While the Salafist rocket unlawfully targeting civilians provoked destructive airstrikes and gave Israel a fig leaf for its militarism and unjust blockade, the flotilla caught the entire world’s eye and made Israel look like a bully. This may help explain why some on the Israeli right seem to fear peaceful activism more than violent extremism.
Paradoxically, although this cyclical violence almost invariably fails, its credibility remains undiminished. This is because every shot fired at the enemy eliminates the doves at home who are either shot down in the crossfire or morph into hawks. Bloodshed also strengthens the hands of extremists and fragments the political landscape, until violence becomes the path of least resistance, rather than last resort.
However, if Israelis and Palestinians are to consider abandoning the way of the sword and pursue the way of the word, this moral murkiness and relativism needs to be abandoned by the people who should constitute society’s living conscience.
Just as the ingredients for devastating, outright war are there awaiting yet another spark, the components for navigating a relatively non-violent path out of the impasse are also in place.
Despite the impulse of closing ranks during times of war, a minority of Israeli and Palestinian activists and individual citizens opposed both Israel and Hamas during the Gaza war. Enduring allegations of being sellouts and traitors, not to mention threats to their person, some went as far as to make their criticism public in a number of small anti-war protests.
In addition, movements like Combatants for Peace (which was the subject of a moving documentary), which brings together Israeli and Palestinian refuseniks, reject violence perpetuated by both sides and believe not only that the occupation must be resisted peacefully but that it must be actively opposed by Israelis of conscience as much as it is by Palestinians.
And despite the risks involved and the increasingly shrill opposition to co-operation and co-resistance, Palestinians and Israelis of conscience continue to stand shoulder to shoulder against the occupation in myriad ways, from collaborations to improve daily life to the weekly joint protests in villages like Bil’in.
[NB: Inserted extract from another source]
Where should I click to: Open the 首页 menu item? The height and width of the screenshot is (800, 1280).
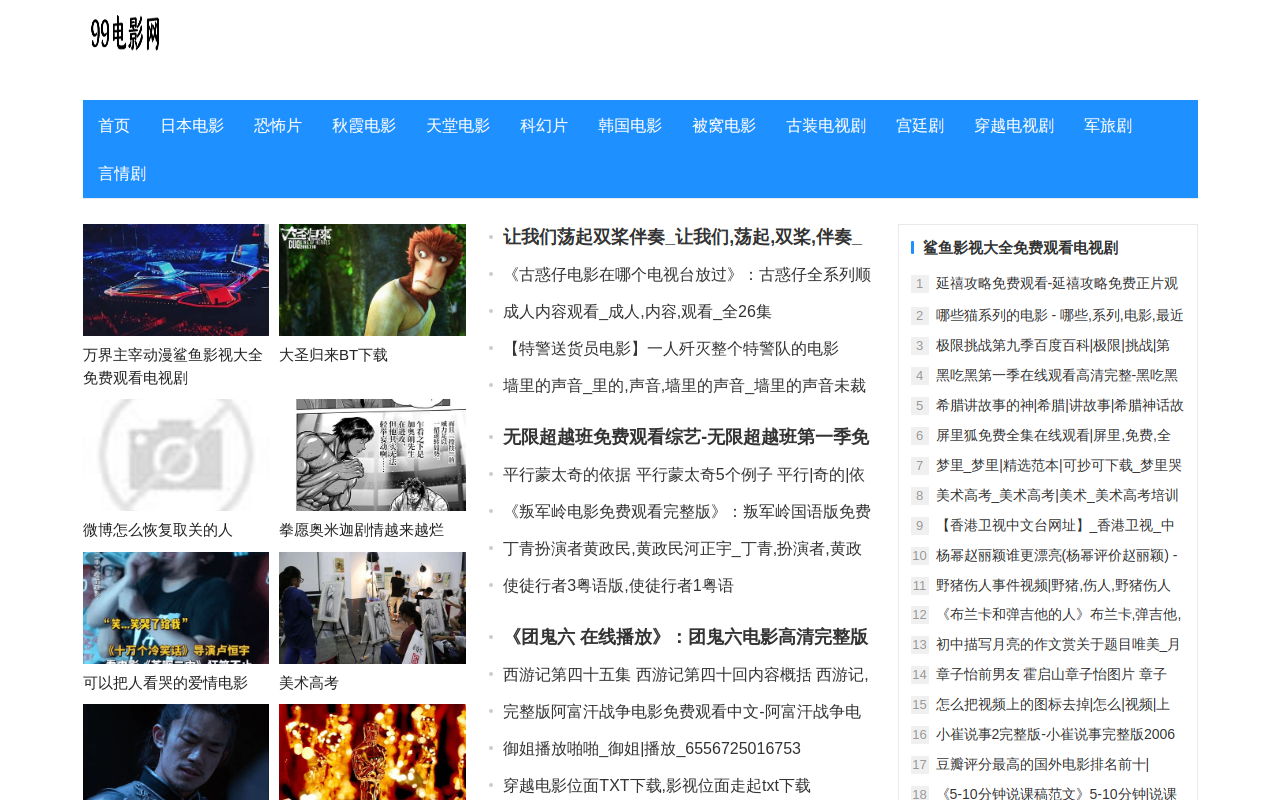click(114, 125)
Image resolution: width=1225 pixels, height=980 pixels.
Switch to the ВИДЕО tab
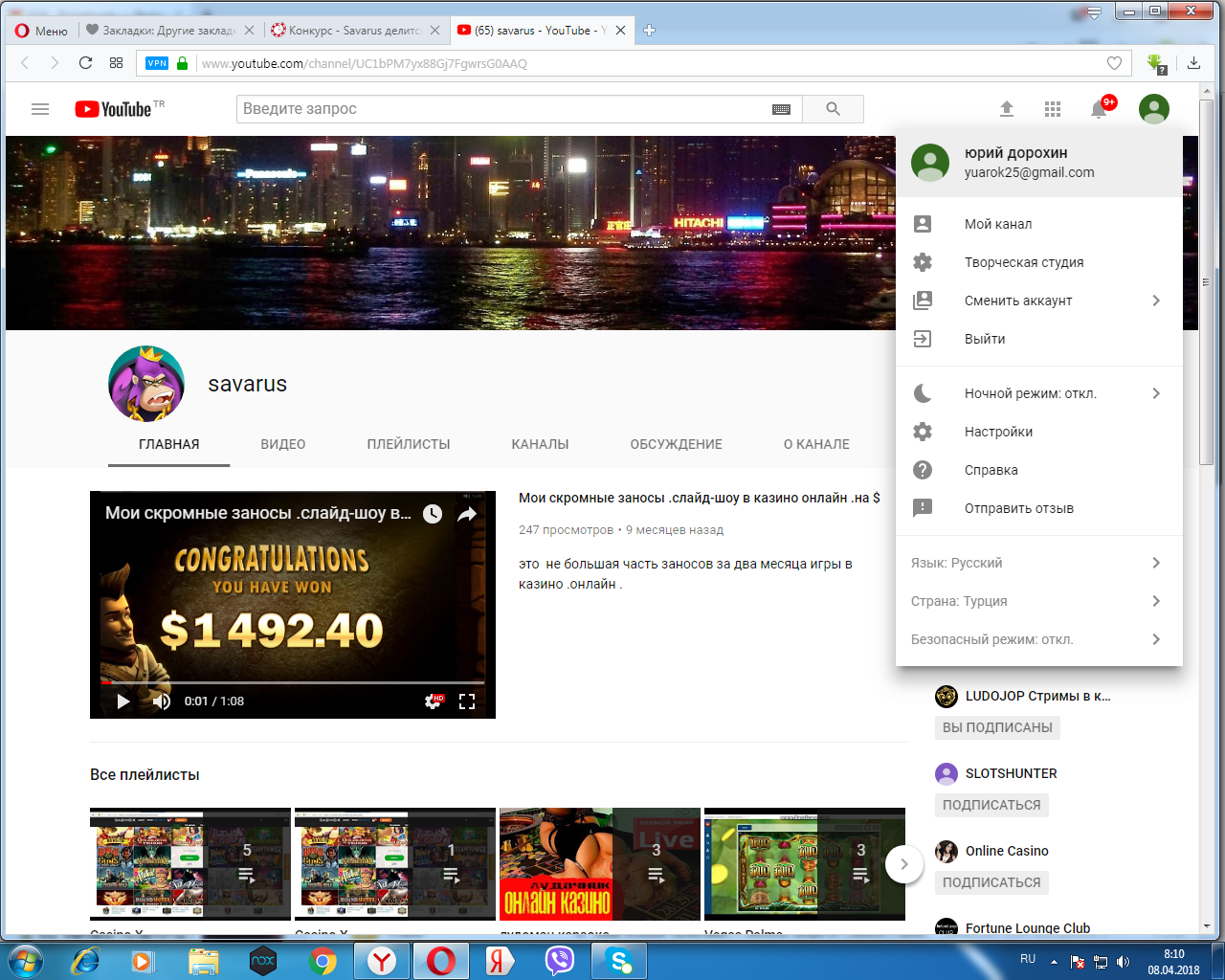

I regularly pass and, on occasion have joined, the small group of joint protesters in Sheikh Jarrah who come together every Friday, come rain or heatwave, violence or quiet, to oppose in silence the settlement enterprise in East Jerusalem.
So long as these courageous, determined voices remain, no matter how relatively few, hope will continue to flicker. However, I, like so many disillusioned observers, fear that its weak heat may be extinguished, with the worst-case scenario being a multi-fronted Syria-like conflict, involving not just war between Israelis and Palestinians, but also violent civil conflict within each society, as growing polarisation and animosity tears them apart.
Nevertheless, I still hold out hope. As war and violence continue to prove their ineffectiveness, the ranks of those seeking a peaceful alternative path to peace will likely swell over the coming years. Their power will be unwittingly amplified by the crumbling of the ossified occupation. Although it may appear solid and durable today, the reality of the occupation is more that of a wall of cards than an impenetrable fortress.
As has occurred so many times in the past, once enough people decide, together, to act as a popular opposition, it will be enough to bring the edifice crashing down. This will clear the way for a future founded on, rather than undermining, the potential of two gifted and diverse peoples.
This article which first appeared in Haaretz on 6 October 2016.